Steps of the proposed methodology for developing a prediction model for the electricity demand

The performance measures used for in this study were correlation coefficient (R), root mean squared error (RMSE), and mean absolute percent error (MAPE):

$$ R=\frac{\left({\displaystyle {\sum}_{i=1}^n\left({h}_i-\overline{h_i}\right)\left({t}_i-\overline{t_i}\right)}\right)}{\sqrt{{\displaystyle {\sum}_{i=1}^n{\left({h}_i-\overline{h_i}\right)}^2}{\displaystyle {\sum}_{i=1}^n{\left({t}_i-\overline{t_i}\right)}^2}}} $$
(1)
$$ \mathrm{RMSE}=\sqrt{\frac{{\displaystyle \sum_{i=1}^n{\left({h}_i-{t}_i\right)}^2}}{n}} $$
(2)
$$ \mathrm{MAPE}=\frac{1}{n}{\displaystyle \sum_{i=1}^n\left[\frac{\left|{h}_i-{t}_i\right|}{h_i}\right]} $$
(3)

where, h i and t i are, respectively, the actual and predicted output values for the ith output, \( \overline{h_i} \) and \( \overline{t_i} \) are, respectively, the average of the actual and predicted outputs, and n is the number of samples. The R value is not solely a descriptive indicator of prediction accuracy. This is because by shifting the output values of a model equally, R would not change. That is why the RMSE and MAPE measures were also included for the performance evaluation. Evidently, higher R values and lower RMSE and MAPE values indicate a more precise model (Gandomi et al. 2011a).

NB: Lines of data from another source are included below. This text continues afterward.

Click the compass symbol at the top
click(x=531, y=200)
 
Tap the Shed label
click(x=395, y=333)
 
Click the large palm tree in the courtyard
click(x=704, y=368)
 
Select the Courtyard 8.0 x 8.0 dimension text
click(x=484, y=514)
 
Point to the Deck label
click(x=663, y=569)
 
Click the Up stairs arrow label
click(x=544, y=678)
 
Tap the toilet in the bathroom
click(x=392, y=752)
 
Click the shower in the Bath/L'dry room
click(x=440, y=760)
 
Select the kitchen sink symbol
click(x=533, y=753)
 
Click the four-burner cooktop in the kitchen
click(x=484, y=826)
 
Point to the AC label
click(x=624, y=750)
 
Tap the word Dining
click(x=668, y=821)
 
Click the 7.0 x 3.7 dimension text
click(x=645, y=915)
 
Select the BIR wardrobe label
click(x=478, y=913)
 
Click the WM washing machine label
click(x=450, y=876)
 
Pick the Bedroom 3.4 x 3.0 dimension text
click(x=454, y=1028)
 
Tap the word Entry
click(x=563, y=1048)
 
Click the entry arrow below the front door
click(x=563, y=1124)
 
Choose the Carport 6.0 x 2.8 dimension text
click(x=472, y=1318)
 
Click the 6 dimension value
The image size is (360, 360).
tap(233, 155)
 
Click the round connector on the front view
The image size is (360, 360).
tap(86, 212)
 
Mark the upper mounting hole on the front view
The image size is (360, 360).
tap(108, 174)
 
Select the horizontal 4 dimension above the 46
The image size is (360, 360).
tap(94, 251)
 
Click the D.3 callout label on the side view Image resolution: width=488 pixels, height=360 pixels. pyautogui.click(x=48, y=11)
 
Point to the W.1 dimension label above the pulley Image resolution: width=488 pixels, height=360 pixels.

The medium- and long-term electricity demand prediction models have a wide variety of application including evaluation of the capacity of generation, transmission, and the type of facilities required in transmission expansion planning, power plant construction scheduling, etc. (Lee et al. 1997; Henriksson et al. 2013; Mostafavi et al. 2013a). This study was dedicated to presenting a new approach for the long-term electricity demand prediction. Four effective parameters were considered as inputs of the MGGP models to make a more comprehensive prediction of the electricity demand. Selection of the input parameters was based on their popularity in the literature (Hsu and Chen 2003; Ediger and Akar 2007; Kandananond 2011; Mostafavi et al. 2013a). Finally, the formulation of the annual electricity demand (E) (GWh) was considered to be as follows:

$$ E = f\left(P,\mathrm{G}\mathrm{D}\mathrm{P},\mathrm{S}\mathrm{I},\mathrm{T}\mathrm{R}\right) $$
(4)

where, P, GDP, SI, and TR represent the yearly values of the population, gross domestic product, stock index (SET index), and total revenue from exporting industrial products (export) (million baht), respectively.

Data preprocessing

The proposed model was developed upon a reliable database containing the energy data of Thailand from 1986 to 2009 (Kandananond 2011). Table 1 presents the descriptive statistics of the input and output variables. The proposed models are applicable to the ranges shown in this table.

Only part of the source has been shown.